What I have seen in this is that the dialogue which emerges between the two artists opens a discussion on how the body is getting more and more disempowered of sexuality and eroticism as if it is not the means through which we communicate our instincts anymore. Sexuality does not come from the body which is becoming cold as ice, an engine.
Instead in Perverts, the body is missing and there is much to read and listen about eroticism, reading pleasure, and our desire for it as being a gesture which manifests in our physicality. The show presents the output of 9 amongst emerging and established artists and writers – Kathy Acker, Zuzanna Bartoszek, Harry Burke, Loretta Fahrenholz, Juliana Huxtable, Pierre Klossowski, Bruce Nauman, Keston Sutherland & Stephen G. Rhodes. The exhibition spreads through the first floor where there is a display of videos, sketches, drawings, and two poster-like texts.

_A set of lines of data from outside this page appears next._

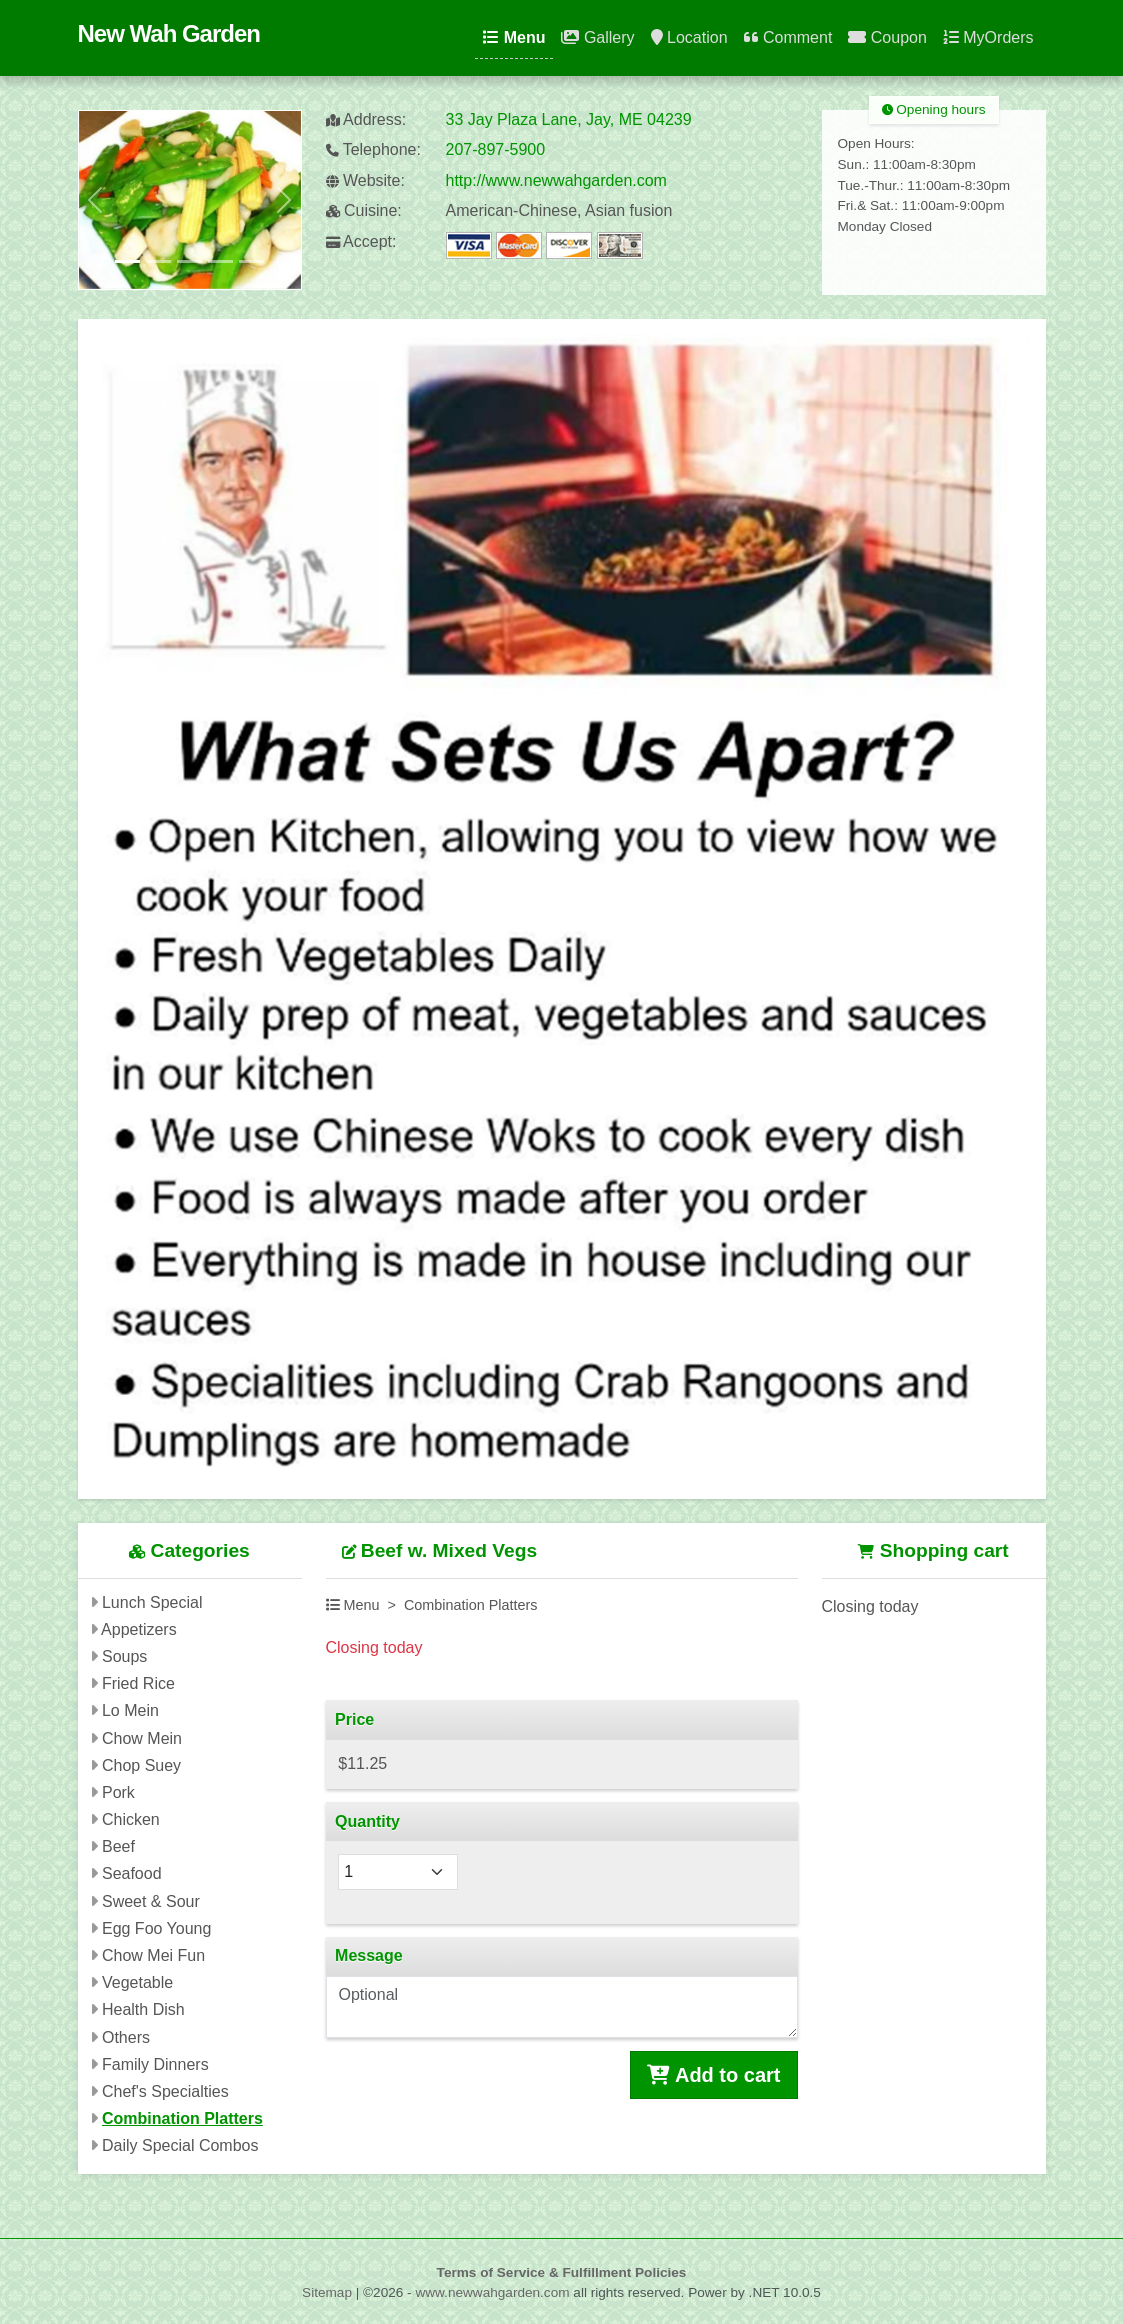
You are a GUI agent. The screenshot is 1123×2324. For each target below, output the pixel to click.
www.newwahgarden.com (492, 2292)
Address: (366, 119)
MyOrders (988, 37)
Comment (788, 37)
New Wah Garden (169, 33)
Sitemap (327, 2292)
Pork (118, 1792)
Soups (124, 1656)
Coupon (887, 37)
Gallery (597, 37)
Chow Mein (142, 1738)
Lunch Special (152, 1602)
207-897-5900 (496, 149)
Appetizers (139, 1629)
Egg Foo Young (156, 1928)
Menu (514, 37)
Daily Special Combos (180, 2145)
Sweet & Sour (151, 1901)
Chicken (131, 1819)
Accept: (361, 241)
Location (689, 37)
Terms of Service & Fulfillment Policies (562, 2272)
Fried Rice (138, 1683)
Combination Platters (182, 2118)
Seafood (132, 1873)
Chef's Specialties (165, 2091)
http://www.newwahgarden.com (556, 180)
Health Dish (143, 2009)
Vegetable (137, 1982)
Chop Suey (141, 1765)
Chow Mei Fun (153, 1955)
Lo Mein (130, 1710)
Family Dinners (155, 2064)
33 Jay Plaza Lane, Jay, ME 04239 (569, 119)
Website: (365, 180)
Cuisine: (364, 210)
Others (126, 2037)
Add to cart (713, 2075)
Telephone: (373, 149)
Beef (118, 1846)
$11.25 (362, 1763)
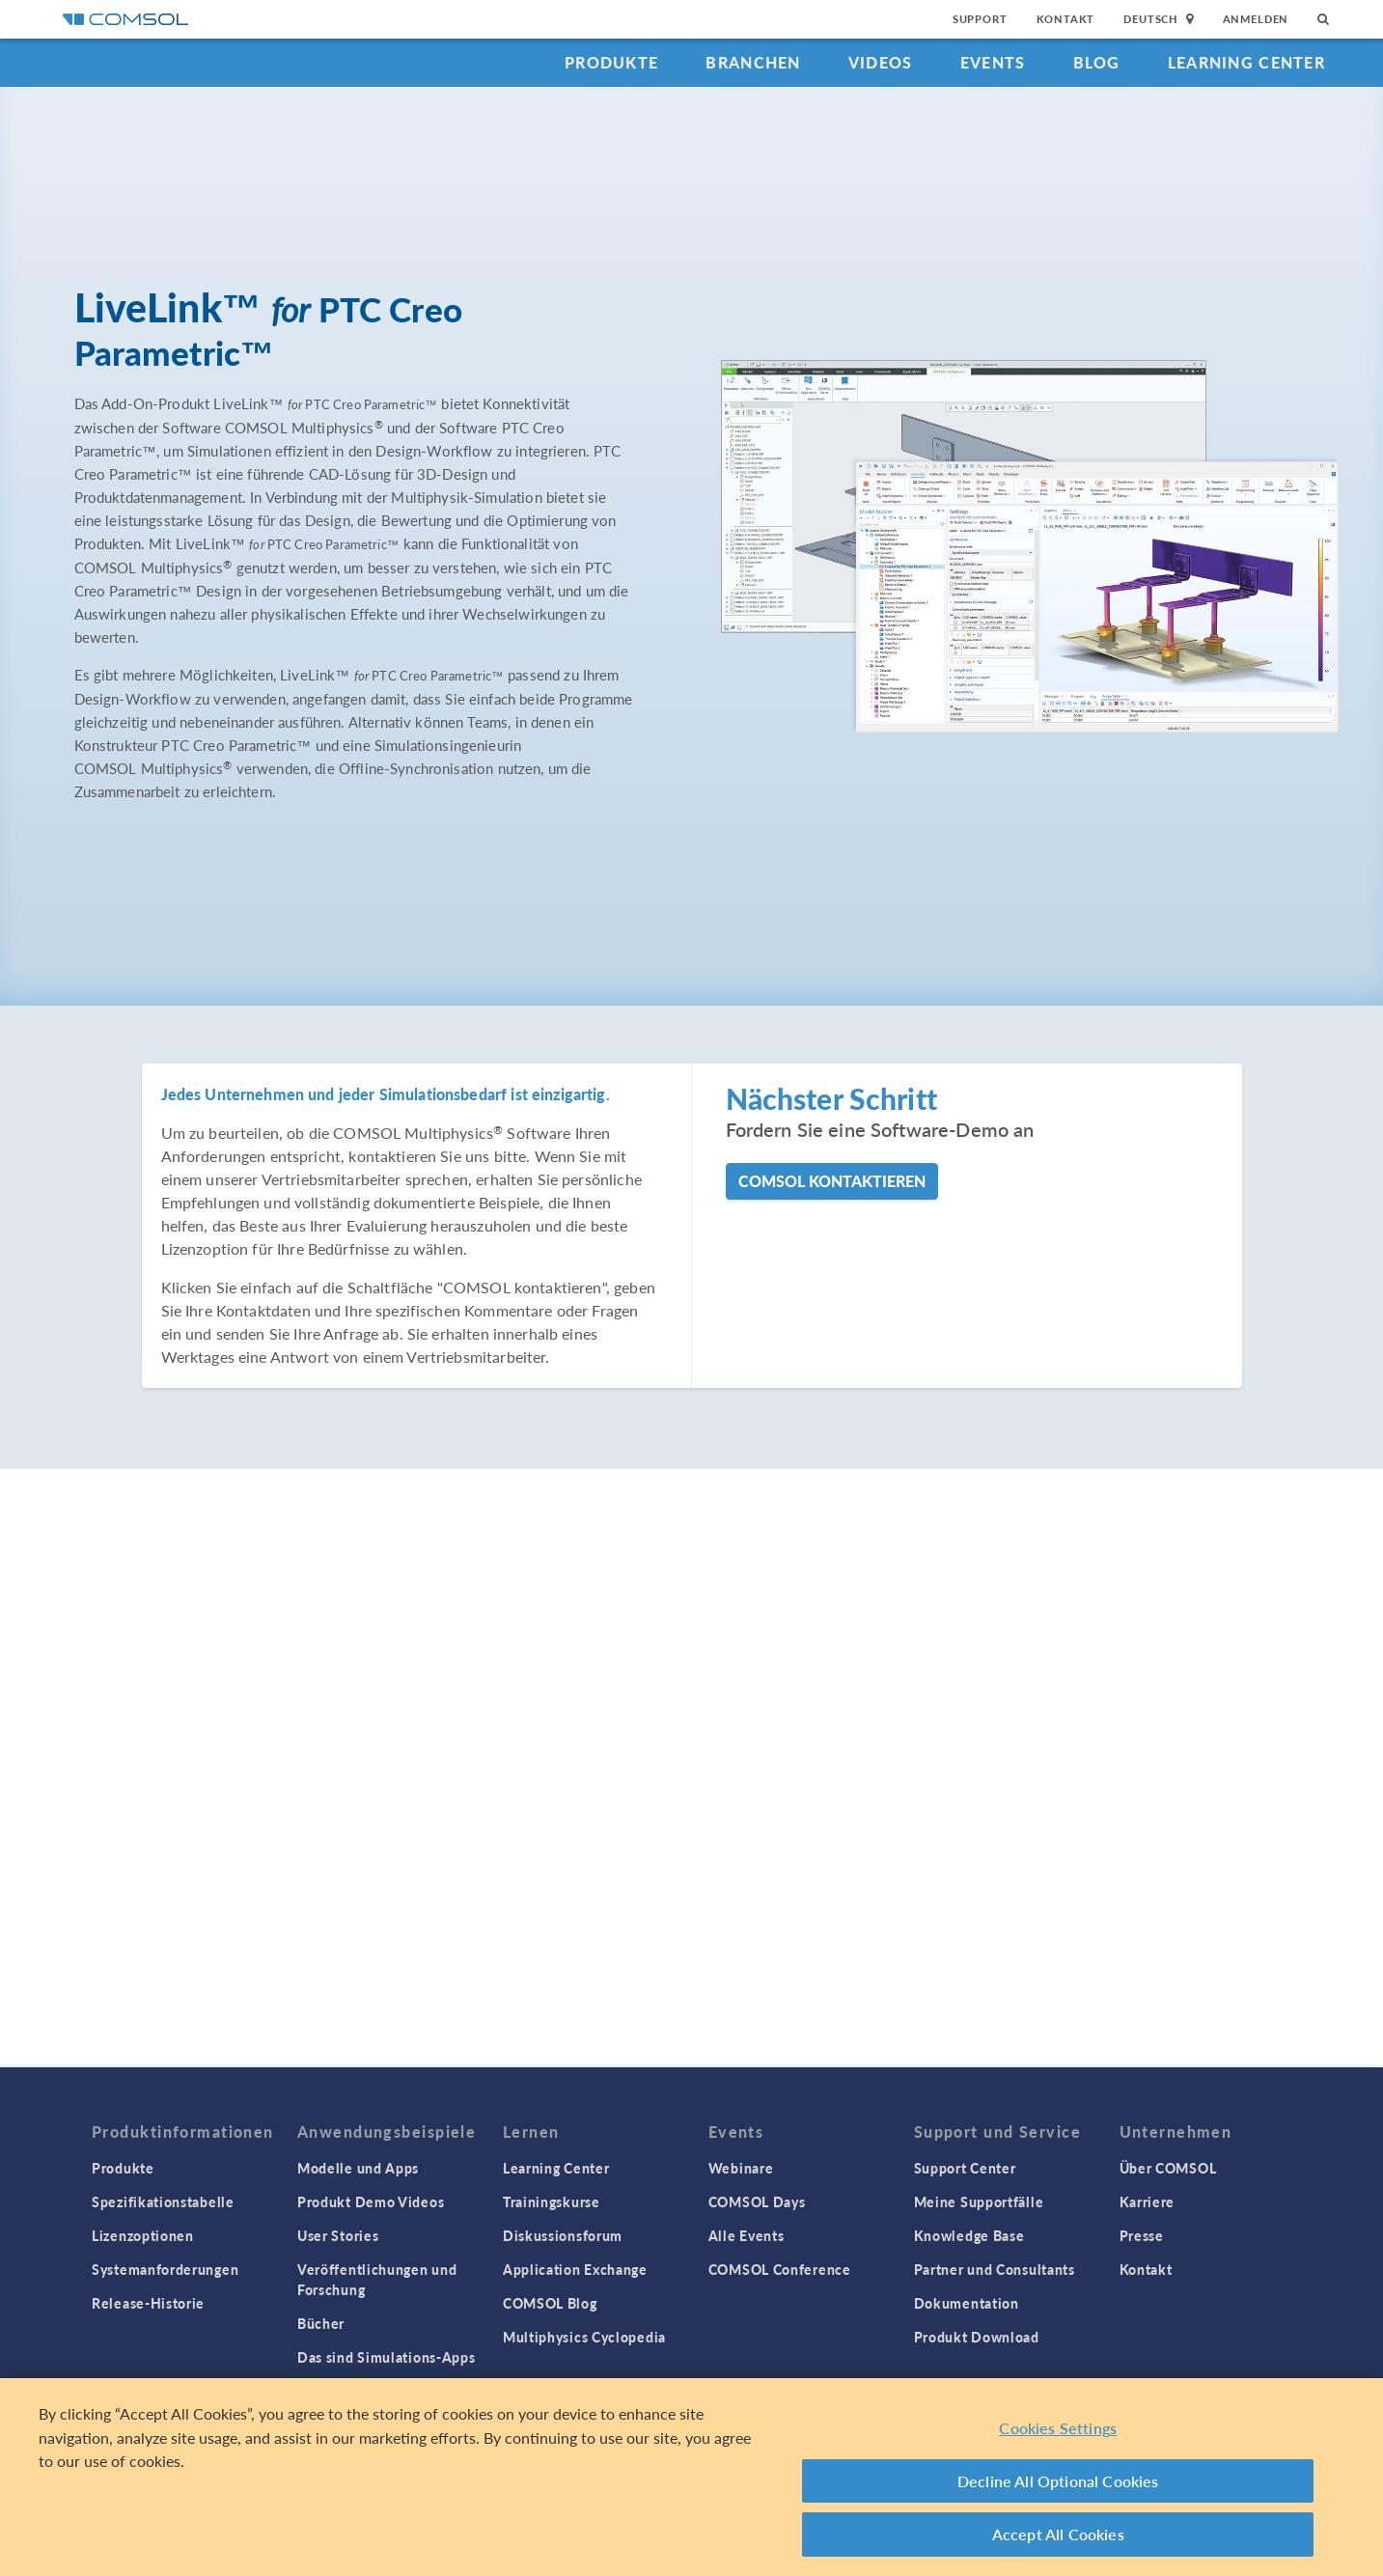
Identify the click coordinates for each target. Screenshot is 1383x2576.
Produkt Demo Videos (370, 2201)
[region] (691, 2477)
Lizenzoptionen (143, 2235)
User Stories (337, 2235)
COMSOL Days (757, 2201)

Some of the works are kind of spicy for the mind, like “Body Pressure” (1974) by Bruce Nauman, and “Raw Heat” (1977) by Kathy Acker. Body Pressure lies between conceptual text and performance and consists of a poster in which Nauman provides the visitor with the instructions for merging her body with the exhibition space. Here, the visitor is invited to become the performer of a “very erotic exercise”. Instead, Acker’s work is a video documenting the experimental novelist and punk poet reading three of her writings as part of the American Writers Series. The reading includes Raw Heat which is a poem Acker has written as a present for one of her friends. These texts are characterised by meticulous descriptions which allow the spectator to visualise and perceive the situations Nauman and Acker induce through their writings. This results in an immersive experience offered without the physical alteration of the surrounding space. Back on the ground floor, there is also a reading room which implements the exhibition visit and expands the experience inviting the visitor to consult research and supporting material about the exhibition theme.
In Perverts, our physicality becomes an abstract concept and our emotions and sensations can be experienced through mental stimulation by means of reading and listening. The body is a concept.
Of course, this is just the peak of the iceberg and there is much more to say about each of these two exhibitions, but I liked to have seen them one after the other as being two shows linked together. Also, the way they ignite a discourse on the physicality of the body and its relation, if any, with eroticism, sexuality, and society is powerful and offers plenty of information and point of views on postgenderism and pleasure.